• Text excerpt:
+ + + + + + +
Reputation: 327
This is a snippet from my stored Proc
SELECT NULL AS StoryID
, AlbumID
, CAST(NULL as varchar) AS StoryTitle
, AlbumName
, (SELECT URL FROM AlbumPictures AS AlbumPictures_3 WHERE (AlbumID = Albums.AlbumID) AND (AlbumCover = 'True')) AS AlbumCover
, Votes
, CAST(NULL as Int) AS PictureId
, 'albums' AS tableName
, (SELECT NestedAlbums.AlbumID FROM NestedAlbums WHERE (AlbumID = Albums.AlbumID)) AS Flag
INTO #Results2
FROM Albums WHERE AlbumID IN (SELECT StringVal FROM funcListToTableInt(@whereAlbumID))
I have used nested selects in my Query above. I am curious to know whether Nested Selects
are better than LEFT/Right JOINS
OR should i use JOINS
?
Table Albums:
Table NestedAlbums:
Upvotes: 6
Views: 9850
Reputation: 11007
The first difference is, the FROM
clause governs initial cardinality of the results.
In your case, the results will have one row per row in Album. Scalar subqueries in the SELECT
clause cannot change this. If a subquery happens to return multiple rows, SQL Server will throw an exception. It will never add to the results.
When you move this logical join to the FROM
clause, you redefine your initial cardinality. It is no longer one row per row in Album, but one row per row in Album LEFT OUTER JOIN AblumPictures ON...
etc. If that yields multiple rows per row in Album, SQL Server will not throw an exception as it did for the subselect. Rather, it will add rows to the results.
So in this regard, the subquery does a better job expressing intent, and a better job proactively protecting you from data that violates that intent: "give me one row per Album, and for each album, include the URL for here, the nested ID from there" etc.
HOWEVER, functionally speaking, there is a huge drawback: scalar subqueries cannot return whole tuples. You've gone through all this work to write the subquery, SQL Server has gone through all this work to execute it, and now you are limited to this one single scalar return value! Sometimes that's fine, but sometimes you need more. When you need more, you need the FROM
clause.
The closest FROM
-clause equivalent to a scalar subquery is not OUTER JOIN
, but rather the wondrous OUTER APPLY
. OUTER APPLY
is not a scalar expression: it return whole tuples, and any number of rows.
+ + + + + + +
• Dataset excerpt:
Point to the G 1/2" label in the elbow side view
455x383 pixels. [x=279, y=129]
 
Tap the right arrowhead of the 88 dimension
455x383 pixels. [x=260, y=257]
+ + + + + + +
• Exercises to complete:
1. Print the passage of the thread on nested selects versus joins from "When you move" up to and including "rows to the results.".
2. Carry on the thread about nested selects versus joins, starting after its last sentence.

• Answers to the problems:
1.
When you move this logical join to the FROM
clause, you redefine your initial cardinality. It is no longer one row per row in Album, but one row per row in Album LEFT OUTER JOIN AblumPictures ON...
etc. If that yields multiple rows per row in Album, SQL Server will not throw an exception as it did for the subselect. Rather, it will add rows to the results.

2.
First approximation:
SELECT Albums.*, AlbumPictures.URL, NestedAlbums.AlbumID
FROM Albums
OUTER APPLY (
SELECT TOP (1) * FROM AlbumPictures
WHERE (AlbumID = Albums.AlbumID) AND (AlbumCover = 'True')
) AlbumPictures
OUTER APPLY (
SELECT TOP (1) * FROM NestedAlbums
WHERE (AlbumID = Albums.AlbumID)
) NestedAlbums
WHERE Albums.AlbumID IN (SELECT StringVal FROM funcListToTableInt(@whereAlbumID))
So, by virtue of TOP (1)
, Albums still governs the initial cardinality of the results. However, we now have access to all the columns from the related tables, and this is awesome.
Then, if we are confident that TOP (1)
is not necessary--that by virtue of keys and indexes the subquery can only ever return one row--then we can rewrite using a simpler form:
SELECT Albums.*, AlbumPictures.URL, NestedAlbums.AlbumID
FROM Albums
OUTER APPLY (
SELECT * FROM AlbumPictures
WHERE (AlbumID = Albums.AlbumID) AND (AlbumCover = 'True')
) AlbumPictures
OUTER APPLY (
SELECT * FROM NestedAlbums
WHERE (AlbumID = Albums.AlbumID)
) NestedAlbums
WHERE Albums.AlbumID IN (SELECT StringVal FROM funcListToTableInt(@whereAlbumID))
Which is now logically equivalent to OUTER JOIN
:
SELECT Albums.*, AlbumPictures.URL, NestedAlbums.AlbumID
FROM Albums
LEFT OUTER JOIN AlbumPictures
ON AlbumPictures.AlbumID = Albums.AlbumID
AND AlbumPictures.AlbumCover = 'True'
LEFT OUTER JOIN NestedAlbums
ON NestedAlbums.AlbumID = Albums.AlbumID
WHERE Albums.AlbumID IN (SELECT StringVal FROM funcListToTableInt(@whereAlbumID))
And there you have it. Which is better? Well, whatever you do, please keep it simple.
PERFORMANCE WISE, generally, there is not a whole heck of a lot of difference between the forms. You can compare execution plans side-by-side for your particular tables and indexes. It's a good learning experience to see how SQL Server rewrites logically equivalent queries. I'd expect to see identical plans for OUTER APPLY
(w/o TOP (1)
) and LEFT OUTER JOIN
.
Upvotes: 4
Reputation: 452977
In general writing this an explicit OUTER JOIN
would be better.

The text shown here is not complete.